How rare in politics is that chameleon quality?

There’s plenty of people who can lie or be deceptive but play a different personality? That’s much more difficult. I cannot think of anyone who immediately comes to mind in modern American politics who shares that capacity. Going back into history, Teddy Roosevelt could talk science to scientists, philosophy to philosophers, and ranching to cowboys; that was a real gift. In TR’s case, I think it was much more sincere than Henry V, and that accounts for his astonishing popularity. Churchill had a similar gift. He gave speeches so thoughtful that they inspired Harold Nicholson, an intellectual and sophisticate, and at the same time roused common people. Churchill could do that in the same speech; it’s no accident that he was steeped in Shakespeare.

Roman General Coriolanus was someone who could not speak to multiple audiences.

No.

Coriolanus comes from the life of Roman general Caius Marcius Coriolanus, a hero who leads an army to protect Rome only to be banished after he fails to gain support from Rome’s plebeians. Later, he is killed by his own allies after leading a Volscian army against Rome. Why was Coriolanus unwilling to receive the adulation of Rome’s common folk?

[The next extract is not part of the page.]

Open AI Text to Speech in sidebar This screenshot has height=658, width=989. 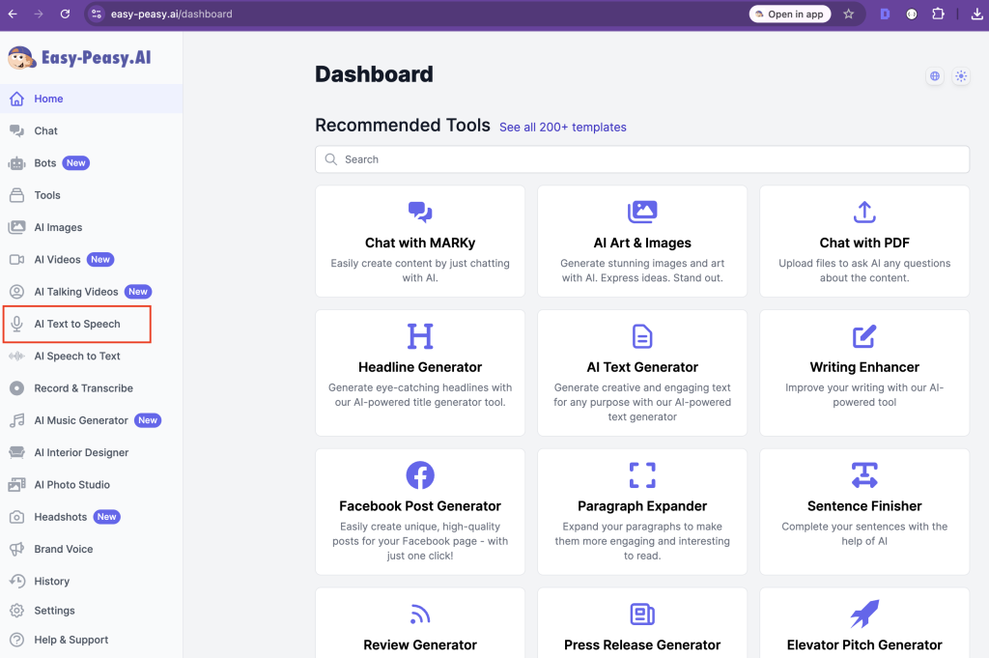point(77,325)

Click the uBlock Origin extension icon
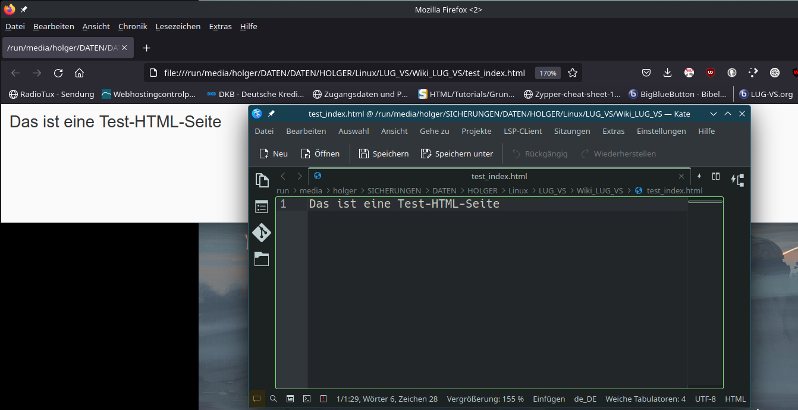pos(710,73)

What you see in this play is a one-dimensional leader, extraordinarily inspiring for people who are soldiers or want to be soldiers but without any of the other political gifts. He has a terrible temper. He doesn’t know how to speak in a convincing way to the plebeians, though he can be quite eloquent. He is awful at controlling his temper. When he decides to bring peace between Corioles and Rome, he’s regarded as a traitor by his new friends and is killed by them.

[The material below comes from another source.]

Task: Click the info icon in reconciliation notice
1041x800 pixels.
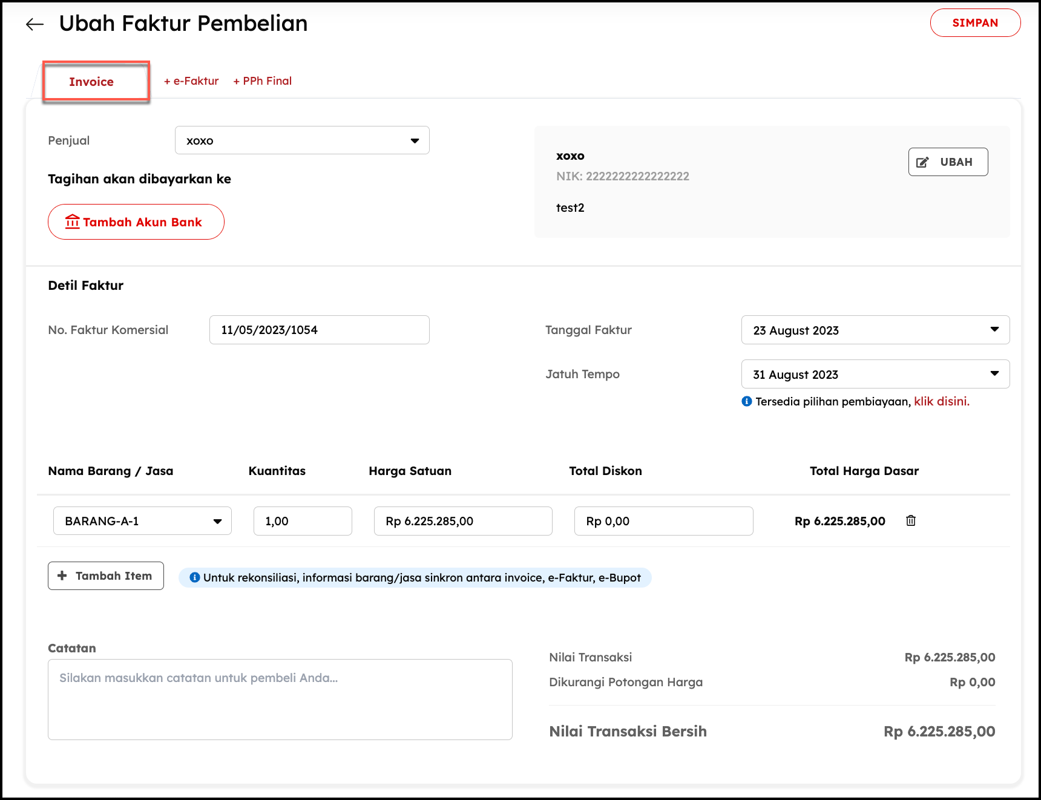Action: coord(194,577)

He was an excellent leader in the military sense of the word, but he lacked the versatility—the qualities of deception—to acquire political power. The people want to gawk, to see the scars of battle worn by the great Coriolanus. But he refuses to show them his scars. Why?

Coriolanus views this as disgraceful, to show off his wounds. “I had rather have my wounds to heal again / Than hear say how I got them,” is what he says in Act 2, scene 2. It goes to his sense of honor. He feels that it would make it look like he had done this just to be rewarded for his service, when he views his service as his own reward.

He’s like a boy. And “like a boy he is astonished and outraged by craftiness and duplicity.”

In this way, Coriolanus is done in by his own sense of honor. “Better it is to die, better to starve, / Than crave the hire which first we do deserve,” is how he expresses this feeling. “Why custom wills, in all things should we do’t, / The dust on antique time would lie unswept, / And mountainous error be too highly heapt / For truth to o’er-peer. Rather than fool it so, / Let the high office and the honour go / To one that would do thus.” I think he feels as many veterans do that whatever suffering he endures is private and that it’s an intrusion into a private, precious piece of themselves that is completely unwarranted and disgraceful. The reaction of my veterans in the class was very strong.